After disputed vote, Smartmatic said it left Venezuela. But its software was used in more elections
miamiherald.com
Smartmatic, the electronic-voting company, decried Venezuela’s socialist regime for cheating in a 2017 election and a few months later announced it would stop running elections in the South American country after 13 years. But documents from Venezuela’s National Electoral Council obtained by the Miami Herald show that Smartmatic licensed its software for use in three other elections after that, at least two of them secretly: the municipal elections of December 2017 and the disputed presidential election of May 2018.
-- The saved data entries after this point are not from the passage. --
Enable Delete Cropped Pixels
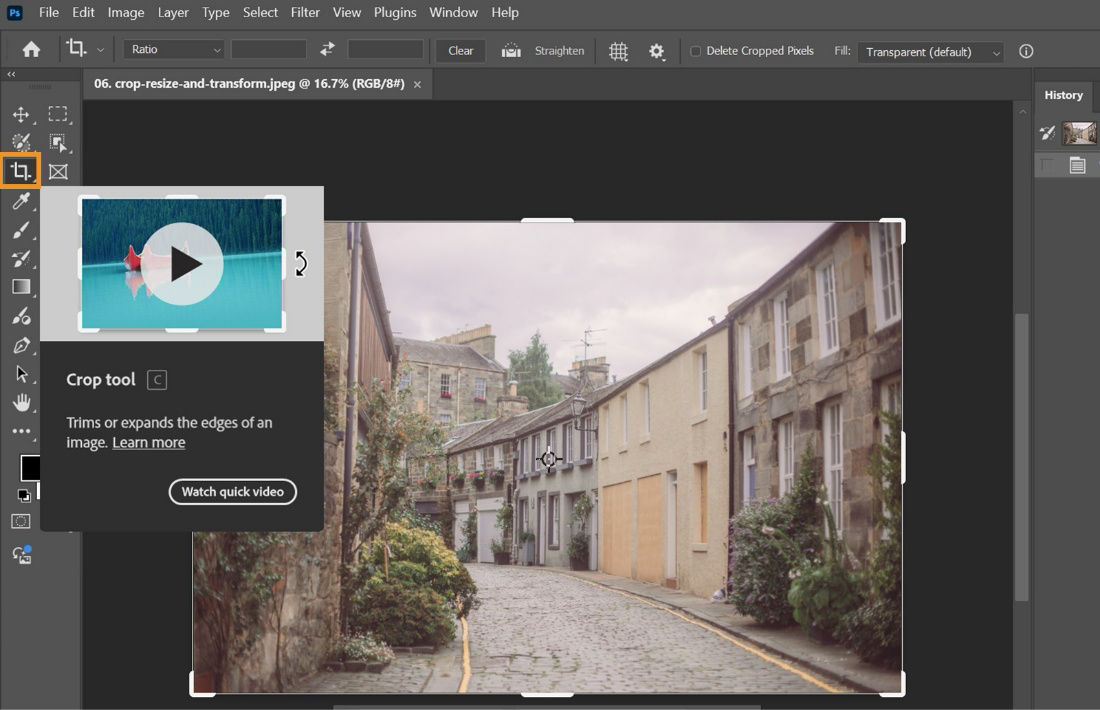This screenshot has height=710, width=1100. click(x=695, y=50)
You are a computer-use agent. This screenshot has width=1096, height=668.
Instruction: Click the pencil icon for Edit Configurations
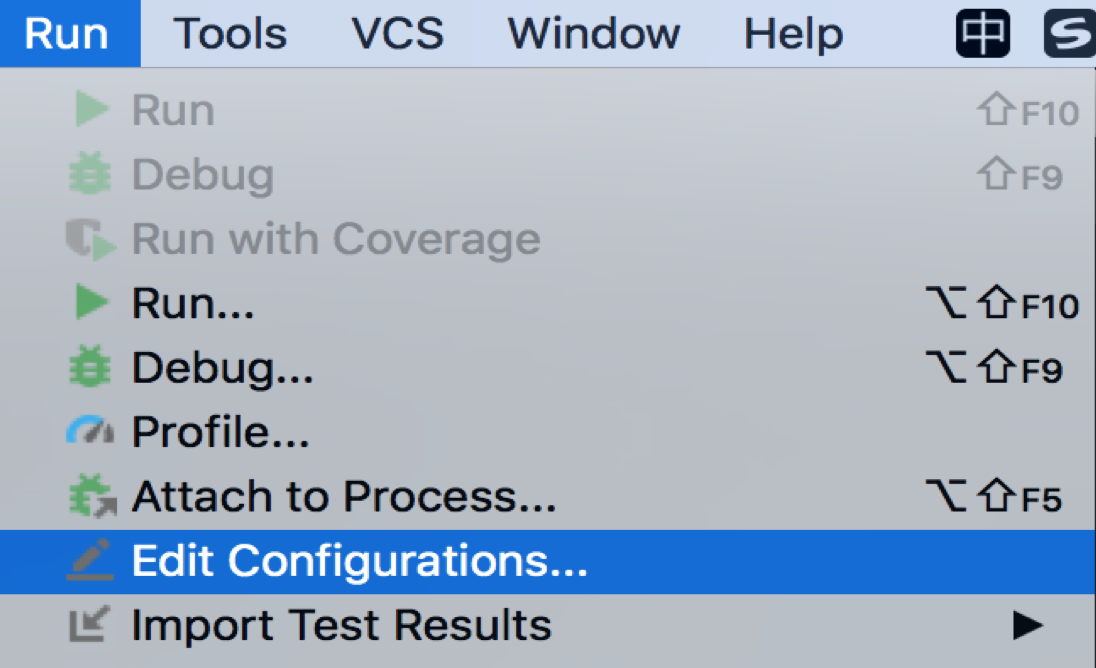90,560
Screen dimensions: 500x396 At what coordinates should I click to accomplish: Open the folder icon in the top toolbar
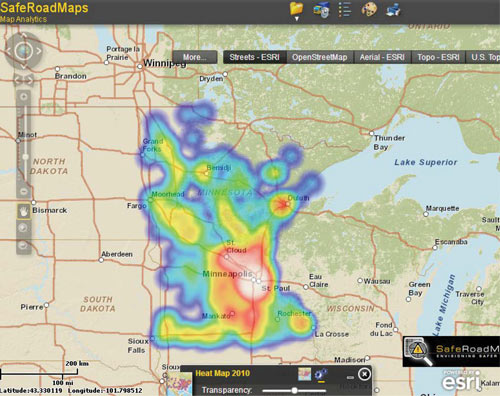click(296, 8)

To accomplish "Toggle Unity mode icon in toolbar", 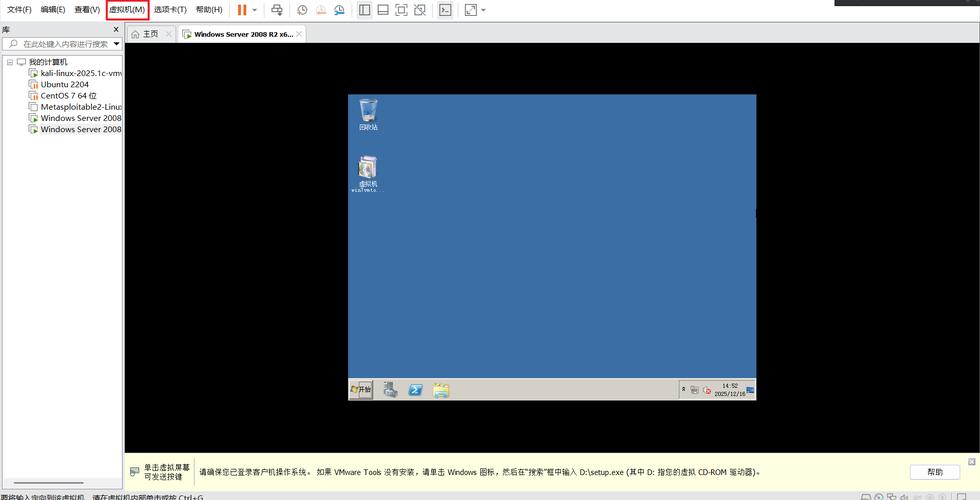I will [x=420, y=10].
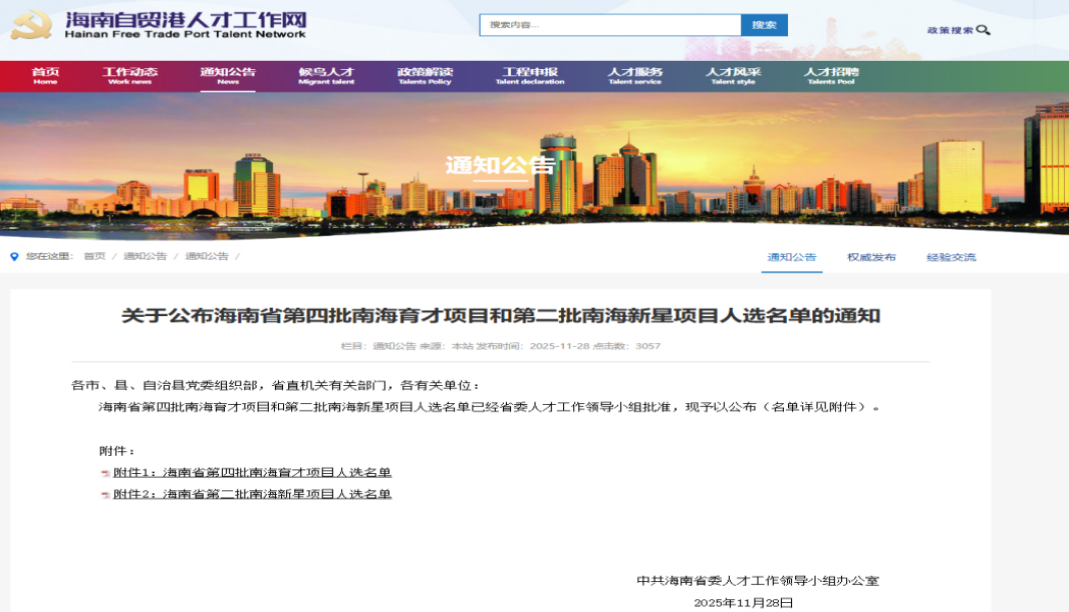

Sources consulted for this story said the use of Smartmatic software in the municipal and the presidential elections was meant to be kept under wraps, and that Venezuelan officials and company executives agreed to use another company to hide Smartmatic’s involvement. “They literally used a third company to hide the participation of Smartmatic, but it was Smartmatic that provided the technicians to... have the software ready to use in the voting machines,” a source who was on the National Electoral Council at the time told the Herald. Two other sources who served on the electoral council and have first-hand knowledge of the 2017 and 2018 elections confirmed the story. They asked not to be named because they fear for the safety of their family members still in Venezuela. Smartmatic was in the spotlight again in August, after a federal grand jury in South Florida indicted Roger Piñate, founder and president of the company , on charges of committing foreign corruption and money laundering to secure elections contracts in the Philippines. Piñate, 49, a Boca Raton resident, was charged along with Jorge Miguel Vasquez, 62, of Davie, the company’s former vice president of hardware development, with paying $1 million in bribes to the former chairman of the Philippines’ Commission on Elections, Juan Andres Donato Bautista.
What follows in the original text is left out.